Jie Li, Wei Wang, Qianjian Qian, Xingshi Chen, Hecheng Li

Department of Thoracic Surgery, Ruijin Hospital, Shanghai Jiao Tong University, School of Medicine, Shanghai 200025, China

Correspondence to: Hecheng Li, MD, PhD. Department of Thoracic Surgery, Ruijin Hospital, Shanghai Jiao Tong University, School of Medicine, 197 Ruijin Er Road, Shanghai 200025, China. Email:

Received: 02 December 2016; Accepted: 27 December 2016; Published: 15 February 2017.

doi: 10.21037/amj.2017.01.03

Section 1: surgical instruments and preparation

Conventional surgical instruments

Routine surgical instruments: #7 knife handles, surgical scissors, forceps, needle holders, clamps (Snap, Kelly, Allis), Langenbeck, retractors, sponge-holding forceps, disinfection plates, and medicine bowls.

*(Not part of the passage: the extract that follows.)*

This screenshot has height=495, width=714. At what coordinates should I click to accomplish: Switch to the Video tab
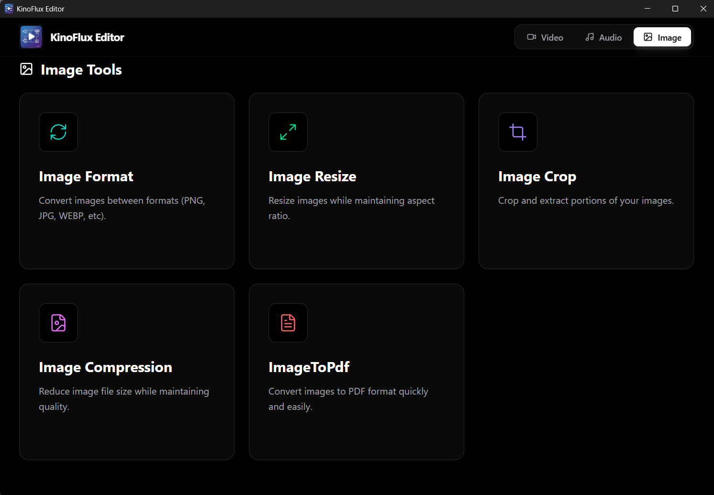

  • Routine instruments for pulmonary surgeries (see Table 1).
  • Routine instruments for esophageal surgeries (see Table 2).
    Other instruments needed for neck lymph nodes dissection: gauze, thyroid retractor, clamps (Mosquito, Snap), forceps, surgical scissors, 200-mL negative pressure drainage bottle, 3-0 sutures, and 6×14 round needles.
  • Routine instruments for mediastinum and thymus surgeries (see Table 3).
Table 1
Table 1 Routine instruments for pulmonary surgeries
Full table
Table 2
Table 2 Routine instruments for esophageal surgeries
Full table
Table 3
Table 3 Routine instruments for mediastinum and thymus surgeries
Full table

Instruments of the da Vinci surgical system

  • Accessories: 8-mm trocar ×3, seal for trocar ×3, puncture device, collators for camera, adapters for camera and camera arm, light-transmitting instrument, sterile drapes for robotic arms and camera, and 30° lens (0° lens for mediastinal surgeries).
  • Instruments: permanent cautery hook, fenestrated bipolar forceps, Cadiere forceps, Maryland bipolar forceps, large needle, monopolar curved scissors, and harmonic curved shears.

Other instruments

The operation table should be equipped with a nonadjustable hand shelf, a hand shelf with adjustable height and angle, two pelvic supports, foot supporter, fan-shaped instruments table, square-shaped instrument table, height-adjustable chair, surgical basin stand, cushions, elastic bandages, marker pens, and image recording apparatus.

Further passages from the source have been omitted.